On MG Road, we see bustling commercial activities with shops expanding onto the street, people buying, selling and chatting, tool-houses along the road where all kinds of goods are being manufactured and assembled, wholesale retailers, repair shops, restaurants and tea stalls, butchers and fish markets, temples, churches and mosques, crowded gyms and function halls, services ranging from hairdressers to fortune tellers, and so much more.

There is a lot happening in that stretch. The density of activities and the flow of people is so large that it may be easy think of it as a big mess where things get done and undone in an improvised and haphazardly manner. In reality, just like any other street bazaar in the world, MG Road has its own developmental dynamics, organizational principles, constraining factors, control mechanisms, evasion tactics, and collective memory. As soon as you start looking at these processes, the word informal looses all meaning.

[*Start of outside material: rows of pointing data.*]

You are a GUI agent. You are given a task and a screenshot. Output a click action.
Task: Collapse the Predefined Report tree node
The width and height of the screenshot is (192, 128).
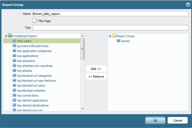point(6,36)
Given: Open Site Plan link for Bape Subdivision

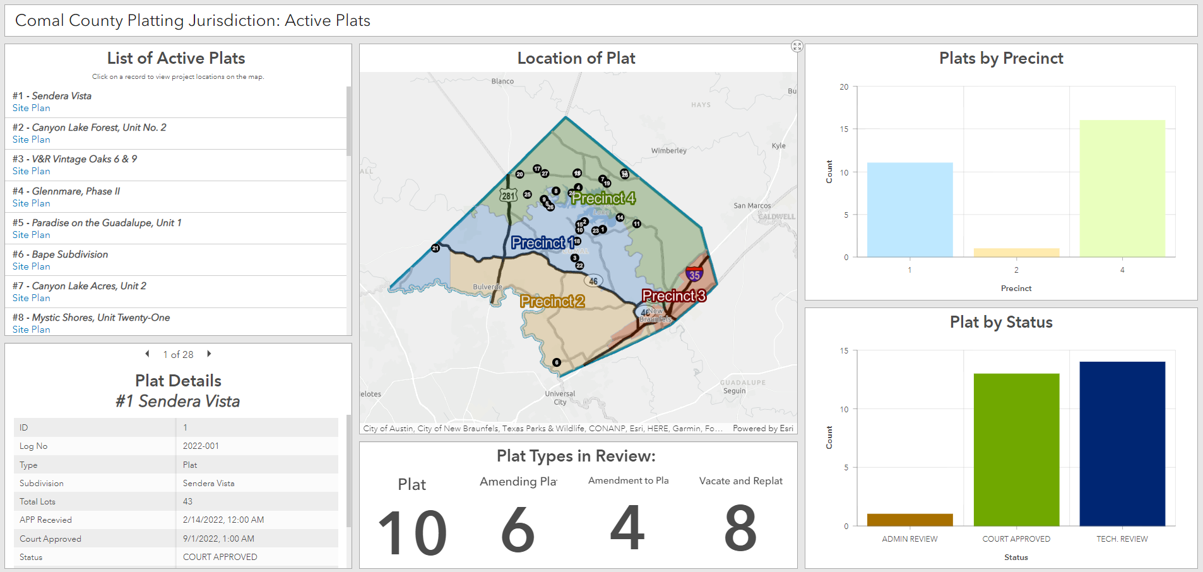Looking at the screenshot, I should 31,266.
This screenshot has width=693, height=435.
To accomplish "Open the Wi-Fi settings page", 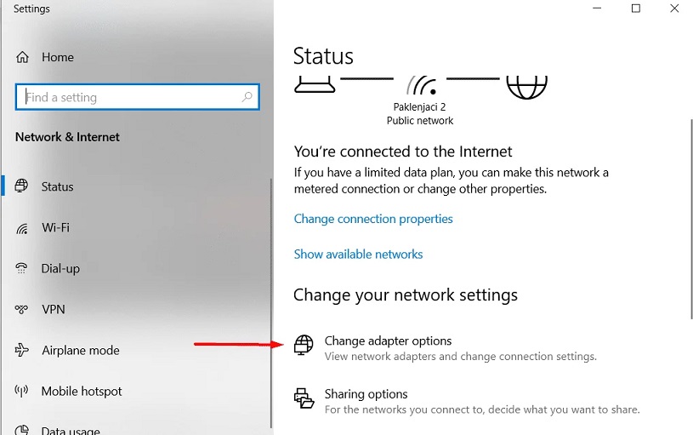I will tap(55, 228).
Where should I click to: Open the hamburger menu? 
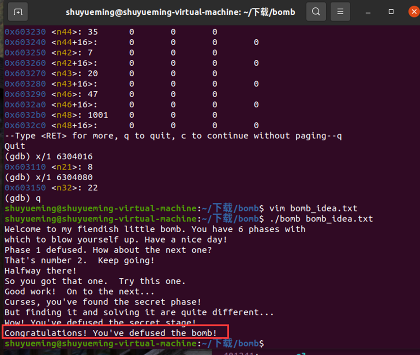(x=340, y=11)
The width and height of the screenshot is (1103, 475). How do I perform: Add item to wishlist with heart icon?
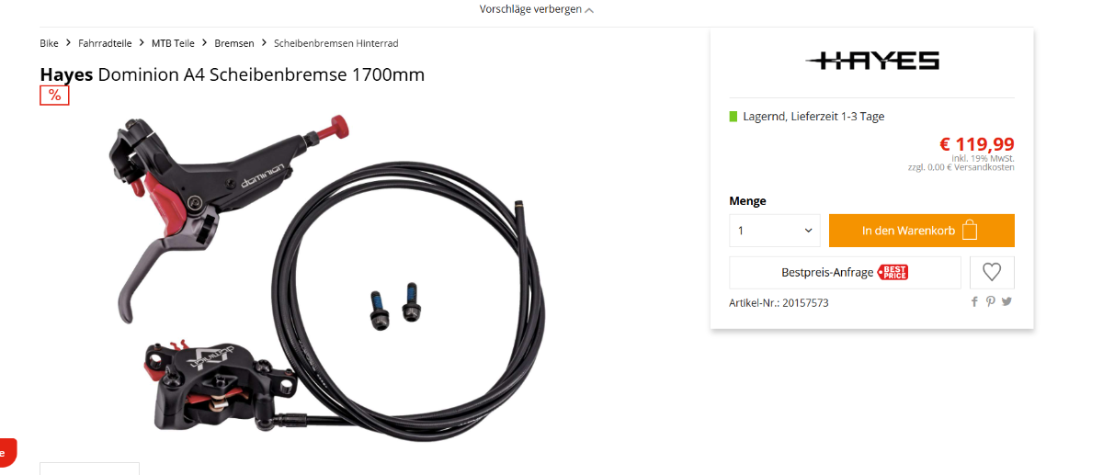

In fact, one could interpret the work of anthropologist Keith Hart, who coined the term ‘informal economy’ to qualify gambling in Ghana in the 1970s, as a demonstration of the fact that the shadowy world of gambling based transactions are also an ‘economy’. The emphasis can as easily be placed on the word ‘economy’, instead of ‘informal’. From this perspective, the term ‘informal economy’ attempts to dignify all transactions outside the space of a regulated and controlled economy by acknowledging that these are also economic transactions, which follow certain rules and are rooted in some form of rationality.

After its conception, the term followed all kinds of journeys. It got loosely converged with the use of the term informal as used in organizational studies or management and then became the basis of creating an abstract set of terms for economic activities as a whole, dividing that world into informal and formal sectors (though with an acknowledgment that they are always full of internal contradictions). Such a conceptual path leads you to the term informal settlement – which simply does not do justice to the world of urban habitats as we argued above.

The term puts so-called ‘informal settlements’ on the brink as it represents them as candidates for formalization through redevelopment. How many times has the lack of infrastructure in some neighbourhoods (usually due to prejudice or civic mismanagement) become an excuse to label entire neighbourhoods as ‘informal’ and therefore in need of redevelopment, when often all they needed was investment in certain amenities, a legitimacy of status and a deeper understanding of existing land uses?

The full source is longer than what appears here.